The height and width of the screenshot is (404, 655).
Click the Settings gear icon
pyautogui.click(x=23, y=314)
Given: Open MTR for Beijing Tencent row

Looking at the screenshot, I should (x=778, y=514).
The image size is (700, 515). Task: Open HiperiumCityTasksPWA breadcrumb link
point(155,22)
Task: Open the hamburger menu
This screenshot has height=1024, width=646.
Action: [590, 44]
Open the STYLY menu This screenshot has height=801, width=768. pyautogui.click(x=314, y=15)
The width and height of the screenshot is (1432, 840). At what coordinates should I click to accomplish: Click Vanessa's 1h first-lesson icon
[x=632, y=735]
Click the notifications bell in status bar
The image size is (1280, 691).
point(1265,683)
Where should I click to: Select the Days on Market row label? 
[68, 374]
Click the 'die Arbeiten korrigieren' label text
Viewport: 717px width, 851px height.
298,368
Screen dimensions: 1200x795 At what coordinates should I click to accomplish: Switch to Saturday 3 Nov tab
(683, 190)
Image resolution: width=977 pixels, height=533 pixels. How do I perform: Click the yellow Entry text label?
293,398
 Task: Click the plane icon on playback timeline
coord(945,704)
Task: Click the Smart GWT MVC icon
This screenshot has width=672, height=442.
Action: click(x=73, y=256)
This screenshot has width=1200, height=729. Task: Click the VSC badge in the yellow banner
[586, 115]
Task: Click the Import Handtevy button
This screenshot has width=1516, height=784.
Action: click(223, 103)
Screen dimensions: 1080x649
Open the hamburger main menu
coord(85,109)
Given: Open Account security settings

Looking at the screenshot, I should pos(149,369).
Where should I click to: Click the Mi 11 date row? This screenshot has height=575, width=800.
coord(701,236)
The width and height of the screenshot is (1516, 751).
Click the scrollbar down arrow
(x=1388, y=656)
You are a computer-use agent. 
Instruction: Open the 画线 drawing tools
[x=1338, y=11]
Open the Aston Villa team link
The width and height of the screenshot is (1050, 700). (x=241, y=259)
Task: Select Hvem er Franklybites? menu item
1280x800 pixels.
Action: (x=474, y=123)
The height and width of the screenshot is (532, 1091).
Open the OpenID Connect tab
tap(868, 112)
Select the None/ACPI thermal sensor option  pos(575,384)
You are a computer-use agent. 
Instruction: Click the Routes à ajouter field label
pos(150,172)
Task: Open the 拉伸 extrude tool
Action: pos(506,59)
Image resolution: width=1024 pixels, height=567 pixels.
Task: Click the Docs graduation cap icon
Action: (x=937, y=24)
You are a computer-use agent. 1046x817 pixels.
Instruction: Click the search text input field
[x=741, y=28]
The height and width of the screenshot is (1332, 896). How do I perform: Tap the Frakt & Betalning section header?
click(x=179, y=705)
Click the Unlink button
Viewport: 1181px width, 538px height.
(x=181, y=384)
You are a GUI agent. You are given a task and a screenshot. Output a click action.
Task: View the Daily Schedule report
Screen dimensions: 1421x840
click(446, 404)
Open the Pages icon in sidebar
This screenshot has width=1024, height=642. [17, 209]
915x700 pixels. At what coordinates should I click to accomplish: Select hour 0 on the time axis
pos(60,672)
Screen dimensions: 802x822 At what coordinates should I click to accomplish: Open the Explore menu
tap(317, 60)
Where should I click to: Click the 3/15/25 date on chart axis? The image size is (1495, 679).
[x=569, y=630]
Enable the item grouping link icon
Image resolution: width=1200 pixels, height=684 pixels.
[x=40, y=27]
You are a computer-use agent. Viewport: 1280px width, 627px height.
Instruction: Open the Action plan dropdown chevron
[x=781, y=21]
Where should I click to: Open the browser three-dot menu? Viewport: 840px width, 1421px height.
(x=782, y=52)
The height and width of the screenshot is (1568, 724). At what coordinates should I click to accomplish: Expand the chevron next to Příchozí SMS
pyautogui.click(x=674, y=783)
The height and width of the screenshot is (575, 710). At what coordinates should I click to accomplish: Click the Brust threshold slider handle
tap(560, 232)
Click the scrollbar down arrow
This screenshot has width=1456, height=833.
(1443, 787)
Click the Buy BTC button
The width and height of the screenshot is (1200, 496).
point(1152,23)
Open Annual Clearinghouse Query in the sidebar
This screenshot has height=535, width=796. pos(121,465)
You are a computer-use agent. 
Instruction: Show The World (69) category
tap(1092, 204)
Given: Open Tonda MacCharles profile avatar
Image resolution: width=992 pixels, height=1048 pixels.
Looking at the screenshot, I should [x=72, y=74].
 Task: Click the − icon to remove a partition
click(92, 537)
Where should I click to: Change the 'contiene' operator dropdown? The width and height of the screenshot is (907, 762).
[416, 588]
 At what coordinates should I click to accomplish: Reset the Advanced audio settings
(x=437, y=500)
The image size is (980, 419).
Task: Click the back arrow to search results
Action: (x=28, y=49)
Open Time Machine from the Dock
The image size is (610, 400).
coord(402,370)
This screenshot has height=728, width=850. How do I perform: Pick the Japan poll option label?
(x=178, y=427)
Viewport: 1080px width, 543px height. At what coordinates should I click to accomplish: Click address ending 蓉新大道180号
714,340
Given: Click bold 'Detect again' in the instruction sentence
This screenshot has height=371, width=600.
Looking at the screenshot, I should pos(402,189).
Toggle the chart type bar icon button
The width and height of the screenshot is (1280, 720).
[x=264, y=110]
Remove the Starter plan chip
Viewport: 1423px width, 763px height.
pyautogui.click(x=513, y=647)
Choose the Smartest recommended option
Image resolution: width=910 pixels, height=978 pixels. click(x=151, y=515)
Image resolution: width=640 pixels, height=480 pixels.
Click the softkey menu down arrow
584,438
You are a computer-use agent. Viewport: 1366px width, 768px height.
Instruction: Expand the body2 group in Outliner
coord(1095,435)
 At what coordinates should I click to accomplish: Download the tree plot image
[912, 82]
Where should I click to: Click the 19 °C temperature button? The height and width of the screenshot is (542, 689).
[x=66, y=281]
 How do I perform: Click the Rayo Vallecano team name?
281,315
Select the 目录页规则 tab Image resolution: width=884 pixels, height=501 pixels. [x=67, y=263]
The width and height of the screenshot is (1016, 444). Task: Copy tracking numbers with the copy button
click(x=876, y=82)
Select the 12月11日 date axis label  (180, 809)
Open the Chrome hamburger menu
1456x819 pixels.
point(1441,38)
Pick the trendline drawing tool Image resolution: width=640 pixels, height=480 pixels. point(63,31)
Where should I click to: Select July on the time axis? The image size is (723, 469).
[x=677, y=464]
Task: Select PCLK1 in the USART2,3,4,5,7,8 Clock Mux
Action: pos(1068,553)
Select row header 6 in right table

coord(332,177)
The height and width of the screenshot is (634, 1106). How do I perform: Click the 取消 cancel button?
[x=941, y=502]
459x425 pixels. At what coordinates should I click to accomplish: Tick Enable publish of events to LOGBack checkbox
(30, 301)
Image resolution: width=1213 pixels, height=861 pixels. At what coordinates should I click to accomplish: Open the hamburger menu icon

EXERCISE DIRECTIONS: Could you reproduce all of the material above, exactly as it reads?

RESULT OF THIS EXERCISE:
The height and width of the screenshot is (404, 655).
Click the Settings gear icon
pyautogui.click(x=23, y=314)
Given: Open MTR for Beijing Tencent row

Looking at the screenshot, I should (x=778, y=514).
The image size is (700, 515). Task: Open HiperiumCityTasksPWA breadcrumb link
point(155,22)
Task: Open the hamburger menu
This screenshot has height=1024, width=646.
Action: [590, 44]
Open the STYLY menu This screenshot has height=801, width=768. pyautogui.click(x=314, y=15)
The width and height of the screenshot is (1432, 840). At what coordinates should I click to accomplish: Click Vanessa's 1h first-lesson icon
[x=632, y=735]
Click the notifications bell in status bar
The image size is (1280, 691).
point(1265,683)
Where should I click to: Select the Days on Market row label? 
[68, 374]
Click the 'die Arbeiten korrigieren' label text
Viewport: 717px width, 851px height.
298,368
Screen dimensions: 1200x795 At what coordinates should I click to accomplish: Switch to Saturday 3 Nov tab
(683, 190)
Image resolution: width=977 pixels, height=533 pixels. How do I perform: Click the yellow Entry text label?
293,398
 Task: Click the plane icon on playback timeline
coord(945,704)
Task: Click the Smart GWT MVC icon
This screenshot has width=672, height=442.
Action: click(x=73, y=256)
This screenshot has width=1200, height=729. Task: Click the VSC badge in the yellow banner
[586, 115]
Task: Click the Import Handtevy button
This screenshot has width=1516, height=784.
Action: click(223, 103)
Screen dimensions: 1080x649
Open the hamburger main menu
coord(85,109)
Given: Open Account security settings

Looking at the screenshot, I should pos(149,369).
Where should I click to: Click the Mi 11 date row? This screenshot has height=575, width=800.
coord(701,236)
The width and height of the screenshot is (1516, 751).
Click the scrollbar down arrow
(x=1388, y=656)
You are a computer-use agent. 
Instruction: Open the 画线 drawing tools
[x=1338, y=11]
Open the Aston Villa team link
The width and height of the screenshot is (1050, 700). (x=241, y=259)
Task: Select Hvem er Franklybites? menu item
1280x800 pixels.
Action: (x=474, y=123)
The height and width of the screenshot is (532, 1091).
Open the OpenID Connect tab
tap(868, 112)
Select the None/ACPI thermal sensor option  pos(575,384)
You are a computer-use agent. 
Instruction: Click the Routes à ajouter field label
pos(150,172)
Task: Open the 拉伸 extrude tool
Action: pos(506,59)
Image resolution: width=1024 pixels, height=567 pixels.
Task: Click the Docs graduation cap icon
Action: (x=937, y=24)
You are a computer-use agent. 1046x817 pixels.
Instruction: Click the search text input field
[x=741, y=28]
The height and width of the screenshot is (1332, 896). How do I perform: Tap the Frakt & Betalning section header?
click(x=179, y=705)
Click the Unlink button
Viewport: 1181px width, 538px height.
(x=181, y=384)
You are a GUI agent. You are given a task and a screenshot. Output a click action.
Task: View the Daily Schedule report
Screen dimensions: 1421x840
click(446, 404)
Open the Pages icon in sidebar
This screenshot has width=1024, height=642. [17, 209]
915x700 pixels. At what coordinates should I click to accomplish: Select hour 0 on the time axis
pos(60,672)
Screen dimensions: 802x822 At what coordinates should I click to accomplish: Open the Explore menu
tap(317, 60)
Where should I click to: Click the 3/15/25 date on chart axis? The image size is (1495, 679).
[x=569, y=630]
Enable the item grouping link icon
Image resolution: width=1200 pixels, height=684 pixels.
[x=40, y=27]
You are a computer-use agent. Viewport: 1280px width, 627px height.
Instruction: Open the Action plan dropdown chevron
[x=781, y=21]
Where should I click to: Open the browser three-dot menu? Viewport: 840px width, 1421px height.
(x=782, y=52)
The height and width of the screenshot is (1568, 724). At what coordinates should I click to accomplish: Expand the chevron next to Příchozí SMS
pyautogui.click(x=674, y=783)
The height and width of the screenshot is (575, 710). At what coordinates should I click to accomplish: Click the Brust threshold slider handle
tap(560, 232)
Click the scrollbar down arrow
This screenshot has width=1456, height=833.
(1443, 787)
Click the Buy BTC button
The width and height of the screenshot is (1200, 496).
point(1152,23)
Open Annual Clearinghouse Query in the sidebar
This screenshot has height=535, width=796. pos(121,465)
You are a computer-use agent. 
Instruction: Show The World (69) category
tap(1092, 204)
Given: Open Tonda MacCharles profile avatar
Image resolution: width=992 pixels, height=1048 pixels.
Looking at the screenshot, I should [x=72, y=74].
 Task: Click the − icon to remove a partition
click(92, 537)
Where should I click to: Change the 'contiene' operator dropdown? The width and height of the screenshot is (907, 762).
[416, 588]
 At what coordinates should I click to accomplish: Reset the Advanced audio settings
(x=437, y=500)
The image size is (980, 419).
Task: Click the back arrow to search results
Action: (x=28, y=49)
Open Time Machine from the Dock
The image size is (610, 400).
coord(402,370)
This screenshot has height=728, width=850. How do I perform: Pick the Japan poll option label?
(x=178, y=427)
Viewport: 1080px width, 543px height. At what coordinates should I click to accomplish: Click address ending 蓉新大道180号
714,340
Given: Click bold 'Detect again' in the instruction sentence
This screenshot has height=371, width=600.
Looking at the screenshot, I should pos(402,189).
Toggle the chart type bar icon button
The width and height of the screenshot is (1280, 720).
[x=264, y=110]
Remove the Starter plan chip
Viewport: 1423px width, 763px height.
pyautogui.click(x=513, y=647)
Choose the Smartest recommended option
Image resolution: width=910 pixels, height=978 pixels. click(x=151, y=515)
Image resolution: width=640 pixels, height=480 pixels.
Click the softkey menu down arrow
584,438
You are a computer-use agent. Viewport: 1366px width, 768px height.
Instruction: Expand the body2 group in Outliner
coord(1095,435)
 At what coordinates should I click to accomplish: Download the tree plot image
[912, 82]
Where should I click to: Click the 19 °C temperature button? The height and width of the screenshot is (542, 689).
[x=66, y=281]
 How do I perform: Click the Rayo Vallecano team name?
281,315
Select the 目录页规则 tab Image resolution: width=884 pixels, height=501 pixels. [x=67, y=263]
The width and height of the screenshot is (1016, 444). Task: Copy tracking numbers with the copy button
click(x=876, y=82)
Select the 12月11日 date axis label  (180, 809)
Open the Chrome hamburger menu
1456x819 pixels.
point(1441,38)
Pick the trendline drawing tool Image resolution: width=640 pixels, height=480 pixels. point(63,31)
Where should I click to: Select July on the time axis? The image size is (723, 469).
[x=677, y=464]
Task: Select PCLK1 in the USART2,3,4,5,7,8 Clock Mux
Action: pos(1068,553)
Select row header 6 in right table

coord(332,177)
The height and width of the screenshot is (634, 1106). How do I perform: Click the 取消 cancel button?
[x=941, y=502]
459x425 pixels. At what coordinates should I click to accomplish: Tick Enable publish of events to LOGBack checkbox
(30, 301)
Image resolution: width=1213 pixels, height=861 pixels. At what coordinates should I click to accomplish: Open the hamburger menu icon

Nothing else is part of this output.